# What is expected
In the records below, the line containing "Move entry down" is the first to keep. Retype it and all later lines exactly, through the end.

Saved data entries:

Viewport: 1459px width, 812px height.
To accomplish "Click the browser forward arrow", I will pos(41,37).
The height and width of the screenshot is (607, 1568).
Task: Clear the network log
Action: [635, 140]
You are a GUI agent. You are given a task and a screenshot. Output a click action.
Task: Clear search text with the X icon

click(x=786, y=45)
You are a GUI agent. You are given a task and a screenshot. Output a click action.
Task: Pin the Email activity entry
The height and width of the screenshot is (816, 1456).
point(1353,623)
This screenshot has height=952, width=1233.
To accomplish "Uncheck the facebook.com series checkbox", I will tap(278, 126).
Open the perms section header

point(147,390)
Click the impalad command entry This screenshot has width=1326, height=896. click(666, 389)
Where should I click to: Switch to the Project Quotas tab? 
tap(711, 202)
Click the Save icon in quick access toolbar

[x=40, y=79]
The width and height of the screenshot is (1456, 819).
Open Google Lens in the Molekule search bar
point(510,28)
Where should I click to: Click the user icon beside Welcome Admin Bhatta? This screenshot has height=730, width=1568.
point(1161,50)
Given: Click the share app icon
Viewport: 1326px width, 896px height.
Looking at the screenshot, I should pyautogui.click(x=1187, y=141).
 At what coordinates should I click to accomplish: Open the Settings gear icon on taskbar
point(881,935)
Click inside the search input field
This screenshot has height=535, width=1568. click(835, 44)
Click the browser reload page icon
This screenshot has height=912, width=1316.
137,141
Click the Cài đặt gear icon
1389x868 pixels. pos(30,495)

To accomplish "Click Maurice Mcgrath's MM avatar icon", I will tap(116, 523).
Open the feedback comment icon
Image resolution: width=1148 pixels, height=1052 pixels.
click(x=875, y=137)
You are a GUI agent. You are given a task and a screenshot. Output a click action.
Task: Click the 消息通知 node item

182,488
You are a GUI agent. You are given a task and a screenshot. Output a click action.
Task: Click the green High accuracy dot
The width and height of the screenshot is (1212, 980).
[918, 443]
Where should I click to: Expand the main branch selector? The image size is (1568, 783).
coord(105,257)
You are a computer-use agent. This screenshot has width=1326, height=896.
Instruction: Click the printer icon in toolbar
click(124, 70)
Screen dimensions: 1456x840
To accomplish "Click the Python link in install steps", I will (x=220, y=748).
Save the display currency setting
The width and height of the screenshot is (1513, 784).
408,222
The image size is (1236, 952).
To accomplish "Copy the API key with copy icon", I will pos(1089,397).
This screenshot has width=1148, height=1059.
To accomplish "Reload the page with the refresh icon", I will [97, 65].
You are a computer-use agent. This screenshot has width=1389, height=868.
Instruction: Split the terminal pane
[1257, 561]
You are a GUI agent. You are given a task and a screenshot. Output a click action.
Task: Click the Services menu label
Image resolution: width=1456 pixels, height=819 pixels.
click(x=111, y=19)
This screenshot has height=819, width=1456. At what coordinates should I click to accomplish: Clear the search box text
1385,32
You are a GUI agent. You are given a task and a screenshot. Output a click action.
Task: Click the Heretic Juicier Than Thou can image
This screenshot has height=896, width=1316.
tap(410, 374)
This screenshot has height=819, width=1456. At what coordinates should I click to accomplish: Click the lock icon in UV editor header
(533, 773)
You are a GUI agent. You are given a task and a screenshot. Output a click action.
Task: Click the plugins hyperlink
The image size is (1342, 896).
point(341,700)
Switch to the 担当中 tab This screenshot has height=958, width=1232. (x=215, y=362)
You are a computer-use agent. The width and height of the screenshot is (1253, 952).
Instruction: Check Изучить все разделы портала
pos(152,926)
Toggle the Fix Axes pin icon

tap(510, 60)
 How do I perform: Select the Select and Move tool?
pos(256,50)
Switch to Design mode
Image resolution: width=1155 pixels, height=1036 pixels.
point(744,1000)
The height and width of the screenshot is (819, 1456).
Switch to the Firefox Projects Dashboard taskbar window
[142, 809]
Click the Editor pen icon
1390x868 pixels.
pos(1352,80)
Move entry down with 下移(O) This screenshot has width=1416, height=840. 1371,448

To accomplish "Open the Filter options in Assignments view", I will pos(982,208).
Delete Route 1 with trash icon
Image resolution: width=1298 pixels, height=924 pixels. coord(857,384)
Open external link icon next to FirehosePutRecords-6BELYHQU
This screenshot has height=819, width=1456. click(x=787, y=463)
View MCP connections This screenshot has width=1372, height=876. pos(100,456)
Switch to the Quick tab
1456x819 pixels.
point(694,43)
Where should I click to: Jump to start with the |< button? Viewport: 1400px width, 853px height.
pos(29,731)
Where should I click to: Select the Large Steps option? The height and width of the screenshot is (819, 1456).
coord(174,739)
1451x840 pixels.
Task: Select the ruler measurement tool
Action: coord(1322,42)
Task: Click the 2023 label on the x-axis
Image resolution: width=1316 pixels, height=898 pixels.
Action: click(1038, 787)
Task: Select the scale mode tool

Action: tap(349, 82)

# Exercise solution
Move entry down with 下移(O) This screenshot has width=1416, height=840. 1371,448

To accomplish "Open the Filter options in Assignments view", I will pos(982,208).
Delete Route 1 with trash icon
Image resolution: width=1298 pixels, height=924 pixels. coord(857,384)
Open external link icon next to FirehosePutRecords-6BELYHQU
This screenshot has height=819, width=1456. click(x=787, y=463)
View MCP connections This screenshot has width=1372, height=876. pos(100,456)
Switch to the Quick tab
1456x819 pixels.
point(694,43)
Where should I click to: Jump to start with the |< button? Viewport: 1400px width, 853px height.
pos(29,731)
Where should I click to: Select the Large Steps option? The height and width of the screenshot is (819, 1456).
coord(174,739)
1451x840 pixels.
Task: Select the ruler measurement tool
Action: coord(1322,42)
Task: Click the 2023 label on the x-axis
Image resolution: width=1316 pixels, height=898 pixels.
Action: click(1038, 787)
Task: Select the scale mode tool

Action: tap(349, 82)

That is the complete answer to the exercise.